Weighing in at nearly 150 minutes, "Star Wars Episode VIII: The Force Awakens" may be the longest movie in franchise history, but it's also the fastest moving. Like a Death Star cruising along at Millennium Falcon speed. It waits for no one. All you can do is strap in, grab your arm rests and brace for the ride.
Packed with surprises, shocking twists and thunderous set pieces -- with ample humor sprinkled in throughout -- the film is a relentless crowd-pleaser that has as much in common with a pedigreed art film as it does a traditional action blowout.
Director Rian Johnson ("Brick," "Looper") equals the masterful achievement J.J. Abrams mustered with "The Force Awakens," and betters it in some ways by avoiding the formulaic tropes Abrams relied on in that film.
This episode has some of the best dialogue exchanges in the series.
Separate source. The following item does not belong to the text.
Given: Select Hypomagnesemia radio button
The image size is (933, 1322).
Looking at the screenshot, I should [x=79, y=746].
Johnson's script wickedly twists the laborious mumbo jumbo that conversations about the Force have often devolved to. Health injections of insightful contrarianism and sarcasm do wonders for the verbiage.
Mark Hamill steals all of his scenes, reinhabiting Luke Skywalker as a contankerous curmudgeon, serving as a counterpoint to the wide-eyed farm boy and earnest adventurer he was in the orignal trilogy.
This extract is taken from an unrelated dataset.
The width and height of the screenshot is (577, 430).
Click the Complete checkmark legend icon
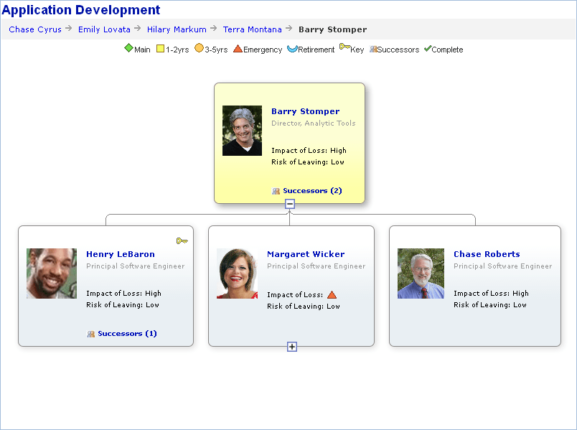(428, 49)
Skywalker is one of several characters with complex motivations and buried backstories in the film. The line between light and dark is blurred, providing welcome nuance to a traditionally cut-and-dried sci-fi fantasy epic.
Of the three Disney "Star Wars" films to date, "Rogue One" still holds my heart as the peak, but "The Last Jedi" shows that the company is committed to top-shelf curation of the beloved franchise.
If "The Last Jedi" falls short of "The Force Awakens" in any major way, it's that it's all payoff and little setup. While Abrams film set up many tantalizing mysteries for fans to ponder, Johnson's follow-up reveals answers that will satisfy fans without bringing up many new questions to fill up the Reddit forums for the next two years.
With the troubled young Han Solo film due out next year, the future of "Star Wars" may be cloudy and uncertain, but for now, the Force sure is strong.